The whole idea that Higgs is the originator of mass of otherwise massless particles is quite mistaken, at least as it stands in the collective psyche of the popular culture. ;) The correct statement is that coupling to Higgs gives mass to fermions of the Standard Model and they would have been massless otherwise. As such, in the framework of quantum field theory, a field can simply have a mass term -- there is nothing wrong with it. However, when a theory has certain symmetries, it can forbid the field from having the mass because the mass term might violate the symmetry. This is precisely what happens with the fermions of the Standard Model, the $SU(2)_L$ gauge symmetry forbids the mass term. However, due to the coupling of these fermions with the Higgs field, via the mechanism of spontaneous symmetry breaking, they acquire a mass.
In any case, the moral is that there is nothing that says that you need to somehow have a source of mass. The Lagrangian of a field can simply have a mass term. It is the particular case of some field theories where certain particles might not have mass due to symmetries but they nonetheless acquire mass due to spontaneous symmetry breaking. However, this need not be the case. Ironically, as I mentioned earlier, the mass of the Higgs does not come from its coupling with itself. It is massive regardless of spontaneous symmetry breaking.
About mass and inertia.
The two are correlated, obviously, but they're not the same thing.
Example: the mass of each of the elements of the periodic system. The mass of a Helium nucleus is close to two times the mass of a proton plus two times the mass of a neutron, but not quite.
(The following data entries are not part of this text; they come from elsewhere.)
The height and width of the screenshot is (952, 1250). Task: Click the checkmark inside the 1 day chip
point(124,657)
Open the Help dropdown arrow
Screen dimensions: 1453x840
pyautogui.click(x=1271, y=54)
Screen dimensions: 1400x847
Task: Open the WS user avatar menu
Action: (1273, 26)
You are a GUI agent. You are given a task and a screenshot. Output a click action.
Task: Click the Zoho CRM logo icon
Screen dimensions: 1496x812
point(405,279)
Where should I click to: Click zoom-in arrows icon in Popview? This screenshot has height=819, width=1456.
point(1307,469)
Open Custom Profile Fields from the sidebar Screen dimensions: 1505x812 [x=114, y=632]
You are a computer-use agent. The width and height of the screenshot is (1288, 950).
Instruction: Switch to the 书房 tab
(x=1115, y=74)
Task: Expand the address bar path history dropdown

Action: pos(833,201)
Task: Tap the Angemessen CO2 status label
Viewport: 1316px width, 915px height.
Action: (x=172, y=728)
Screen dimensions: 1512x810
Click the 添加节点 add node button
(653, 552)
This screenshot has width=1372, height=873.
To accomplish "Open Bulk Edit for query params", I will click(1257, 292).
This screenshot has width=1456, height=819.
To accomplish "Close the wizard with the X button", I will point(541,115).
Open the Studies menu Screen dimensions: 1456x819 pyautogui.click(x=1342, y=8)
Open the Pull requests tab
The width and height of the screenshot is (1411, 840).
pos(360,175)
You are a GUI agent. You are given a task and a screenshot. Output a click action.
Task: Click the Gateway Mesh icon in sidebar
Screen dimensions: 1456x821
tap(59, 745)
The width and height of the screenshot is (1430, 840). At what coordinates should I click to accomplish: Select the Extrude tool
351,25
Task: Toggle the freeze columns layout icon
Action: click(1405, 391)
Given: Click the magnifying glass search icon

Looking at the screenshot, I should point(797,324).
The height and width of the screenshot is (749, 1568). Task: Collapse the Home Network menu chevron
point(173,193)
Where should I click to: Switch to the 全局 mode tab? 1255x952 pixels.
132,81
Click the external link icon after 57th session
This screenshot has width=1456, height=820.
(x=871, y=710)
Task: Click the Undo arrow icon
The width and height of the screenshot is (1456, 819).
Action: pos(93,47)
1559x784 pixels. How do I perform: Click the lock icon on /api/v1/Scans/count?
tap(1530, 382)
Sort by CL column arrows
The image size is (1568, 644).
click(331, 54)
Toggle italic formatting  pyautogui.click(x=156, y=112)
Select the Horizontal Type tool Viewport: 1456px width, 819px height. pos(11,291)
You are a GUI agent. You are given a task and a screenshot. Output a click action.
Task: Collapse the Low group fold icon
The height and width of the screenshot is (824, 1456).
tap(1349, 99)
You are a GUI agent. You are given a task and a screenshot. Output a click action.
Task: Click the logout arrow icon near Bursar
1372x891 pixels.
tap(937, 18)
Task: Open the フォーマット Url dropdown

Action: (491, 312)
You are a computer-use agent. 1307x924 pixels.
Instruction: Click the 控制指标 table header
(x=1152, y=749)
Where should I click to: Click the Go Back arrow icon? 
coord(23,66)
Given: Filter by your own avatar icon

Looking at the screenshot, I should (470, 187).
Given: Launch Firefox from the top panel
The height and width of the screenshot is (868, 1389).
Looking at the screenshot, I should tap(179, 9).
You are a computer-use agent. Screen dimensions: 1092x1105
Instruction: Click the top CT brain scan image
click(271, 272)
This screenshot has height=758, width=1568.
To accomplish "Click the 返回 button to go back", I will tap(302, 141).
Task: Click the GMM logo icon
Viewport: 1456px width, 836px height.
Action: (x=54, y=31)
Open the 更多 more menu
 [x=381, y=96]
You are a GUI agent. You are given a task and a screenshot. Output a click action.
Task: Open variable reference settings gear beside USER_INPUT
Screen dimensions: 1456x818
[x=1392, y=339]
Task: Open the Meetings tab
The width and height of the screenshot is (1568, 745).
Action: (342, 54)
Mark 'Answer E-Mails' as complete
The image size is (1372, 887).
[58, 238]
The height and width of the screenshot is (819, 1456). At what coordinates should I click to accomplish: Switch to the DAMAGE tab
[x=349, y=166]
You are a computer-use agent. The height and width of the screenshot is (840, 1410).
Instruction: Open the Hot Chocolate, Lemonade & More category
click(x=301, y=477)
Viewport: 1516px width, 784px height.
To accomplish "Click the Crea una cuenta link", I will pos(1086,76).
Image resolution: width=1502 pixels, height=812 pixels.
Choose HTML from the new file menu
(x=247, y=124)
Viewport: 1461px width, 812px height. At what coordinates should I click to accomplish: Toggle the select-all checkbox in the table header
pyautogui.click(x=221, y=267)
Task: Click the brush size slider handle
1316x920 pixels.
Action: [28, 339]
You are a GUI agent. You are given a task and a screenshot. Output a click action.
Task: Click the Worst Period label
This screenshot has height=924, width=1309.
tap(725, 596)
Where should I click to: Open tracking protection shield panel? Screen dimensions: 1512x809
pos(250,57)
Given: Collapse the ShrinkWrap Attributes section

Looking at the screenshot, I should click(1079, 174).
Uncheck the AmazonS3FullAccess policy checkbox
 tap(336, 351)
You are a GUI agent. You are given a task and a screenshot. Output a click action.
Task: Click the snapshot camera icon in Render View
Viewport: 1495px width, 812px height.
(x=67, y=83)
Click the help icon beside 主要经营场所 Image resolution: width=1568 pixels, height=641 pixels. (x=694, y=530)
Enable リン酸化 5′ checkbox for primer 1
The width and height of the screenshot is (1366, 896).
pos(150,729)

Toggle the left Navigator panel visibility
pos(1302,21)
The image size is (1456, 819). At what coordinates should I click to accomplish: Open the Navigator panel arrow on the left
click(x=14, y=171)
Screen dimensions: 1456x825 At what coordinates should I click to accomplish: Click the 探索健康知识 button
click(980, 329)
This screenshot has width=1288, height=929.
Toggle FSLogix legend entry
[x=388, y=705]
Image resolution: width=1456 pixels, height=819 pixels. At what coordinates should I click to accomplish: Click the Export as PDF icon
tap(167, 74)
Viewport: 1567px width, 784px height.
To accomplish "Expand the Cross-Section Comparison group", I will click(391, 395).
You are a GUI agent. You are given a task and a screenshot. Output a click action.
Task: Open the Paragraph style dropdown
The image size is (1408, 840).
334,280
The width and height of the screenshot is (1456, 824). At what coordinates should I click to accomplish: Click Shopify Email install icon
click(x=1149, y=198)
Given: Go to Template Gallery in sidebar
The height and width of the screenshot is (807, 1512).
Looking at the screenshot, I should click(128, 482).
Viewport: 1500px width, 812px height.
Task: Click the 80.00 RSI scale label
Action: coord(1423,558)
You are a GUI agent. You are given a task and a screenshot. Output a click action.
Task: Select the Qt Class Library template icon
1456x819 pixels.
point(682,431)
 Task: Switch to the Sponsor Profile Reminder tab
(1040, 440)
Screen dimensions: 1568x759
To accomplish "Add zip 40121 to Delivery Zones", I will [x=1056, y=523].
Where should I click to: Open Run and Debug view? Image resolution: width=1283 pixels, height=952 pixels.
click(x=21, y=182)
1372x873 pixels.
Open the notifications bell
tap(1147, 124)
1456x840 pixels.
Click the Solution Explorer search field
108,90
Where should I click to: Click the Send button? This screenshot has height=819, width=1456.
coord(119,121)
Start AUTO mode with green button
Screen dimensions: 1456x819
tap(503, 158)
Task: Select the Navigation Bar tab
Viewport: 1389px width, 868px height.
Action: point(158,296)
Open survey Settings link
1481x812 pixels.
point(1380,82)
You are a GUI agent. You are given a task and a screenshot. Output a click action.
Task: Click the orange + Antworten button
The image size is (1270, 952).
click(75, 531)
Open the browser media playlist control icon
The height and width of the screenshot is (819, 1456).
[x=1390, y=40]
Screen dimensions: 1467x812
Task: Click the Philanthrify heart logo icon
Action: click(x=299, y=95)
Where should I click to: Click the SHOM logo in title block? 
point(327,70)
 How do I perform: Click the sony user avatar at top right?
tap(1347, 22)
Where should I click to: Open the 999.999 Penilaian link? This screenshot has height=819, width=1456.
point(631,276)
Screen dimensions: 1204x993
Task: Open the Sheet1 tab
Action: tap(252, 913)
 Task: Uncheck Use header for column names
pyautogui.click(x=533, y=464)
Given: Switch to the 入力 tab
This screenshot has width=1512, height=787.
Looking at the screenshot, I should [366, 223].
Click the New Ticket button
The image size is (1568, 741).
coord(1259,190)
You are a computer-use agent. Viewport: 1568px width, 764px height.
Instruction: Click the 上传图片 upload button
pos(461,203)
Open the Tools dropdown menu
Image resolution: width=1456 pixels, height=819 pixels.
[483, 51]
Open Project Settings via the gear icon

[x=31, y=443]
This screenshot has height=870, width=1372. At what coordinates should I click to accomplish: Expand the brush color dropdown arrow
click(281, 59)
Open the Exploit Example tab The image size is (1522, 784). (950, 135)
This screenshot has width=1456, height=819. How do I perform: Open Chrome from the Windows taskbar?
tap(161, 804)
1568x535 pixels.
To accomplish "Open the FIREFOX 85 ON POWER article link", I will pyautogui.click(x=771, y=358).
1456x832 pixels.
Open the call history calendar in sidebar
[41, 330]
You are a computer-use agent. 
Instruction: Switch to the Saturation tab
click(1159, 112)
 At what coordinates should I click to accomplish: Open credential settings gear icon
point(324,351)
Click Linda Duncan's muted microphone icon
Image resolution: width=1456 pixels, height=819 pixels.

The inertial mass of a nucleus involves the energy state of that nucleus. A higher energy state comes with a correspondingly larger inertial mass.
The inertia of energy is unrelated to the Higgs mechanism.
My understanding is that the Higgs mechanism doesn't even address the question of inertia.
One author phrased this as follows (I'm quoting from memory): coupling to the Higgs field imposes an energy cost. The mass acquired due to coupling to the Higgs field is the inertial mass that corresponds to that energy.